York would see many more changes in the ensuing years. In 1970, York became coeducational. In 1973, it became non-diocesan. The land still belongs to the Episcopal Church and will return to the Church if York dissolves. However, York is not as closely affiliated with the Church as it had been in the past. As the school grew, more electives were added to the curriculum, such as art and choral music. Originally, York had no official sports teams, but in time various teams were formed. A chapel was built in 1981 in memory of a local philanthropist and in 1983 a locomotive bell was added to the chapel.

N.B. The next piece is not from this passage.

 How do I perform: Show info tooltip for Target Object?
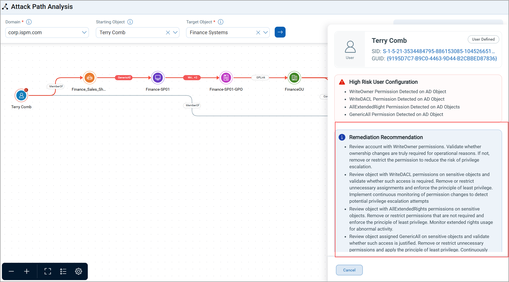[x=221, y=22]
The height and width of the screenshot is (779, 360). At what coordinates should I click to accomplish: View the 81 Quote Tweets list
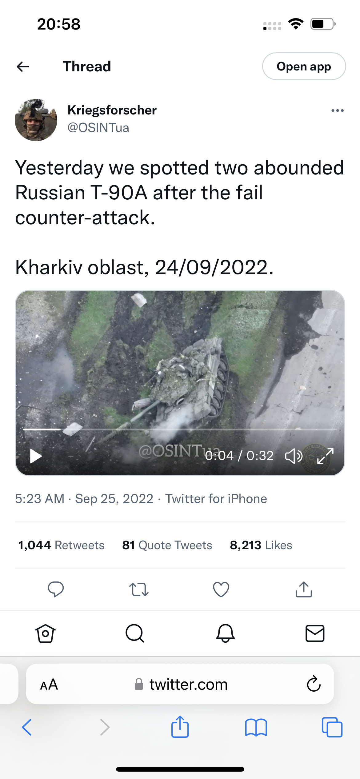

In 2003, York built an energy-efficient green-sciences building. It includes photo-voltaic solar panels that supply power for the building, recycled materials in the building itself, sensor controlled lighting, waterless urinals, and optimized framing that reduced lumber use in the project. There was limited site disturbance during construction of the science building. Some of the materials used were recycled, including insulation and lumber. In 2007 the York became the first school to be certified by the Monterey Bay Area Green Business Program.

Sports
York has a variety of sports for both boys and girls, for varsity and junior varsity divisions. During the Fall, students may participate in Boys’ Water Polo, Girls’ Field Hockey, Girls’ Tennis, Girls’ Volleyball, or Boys’ and Girls’ Cross Country. During the Winter, they may participate in soccer or basketball, which are divided into girl and boy teams. In Spring, students may join boys’ and girls’ lacrosse, track and field, and swimming, or Boys’ Tennis (coached by stellar Chamisal coach Matt(hew) Ledoux), Girls’ Softball, and coed golf. The school's colors are red and black, and its mascot is the Falcon.

Classes and schedule

York offers a rigorous academic curriculum, a competitive athletic program, opportunities for individual and group participation in the arts, and a healthy variety of extracurricular activities and clubs. York's core curriculum, as determined by the school's graduation requirements, reflects a traditional liberal arts paradigm with an emphasis on math, history, English, foreign languages, and science. The students must also fulfill a fine arts and performing arts requirement. Modern languages studied include Spanish, Chinese, and French (German was formerly offered, but has since been phased out). Latin and Ancient Greek are not offered because the school only teaches Latin. A variety of elective courses, including Asian History, Psychology, Cinema, American Government, and Economics, supplement the core curriculum. There is probably an average of 13 students per class, and the student-faculty ratio is 9:1.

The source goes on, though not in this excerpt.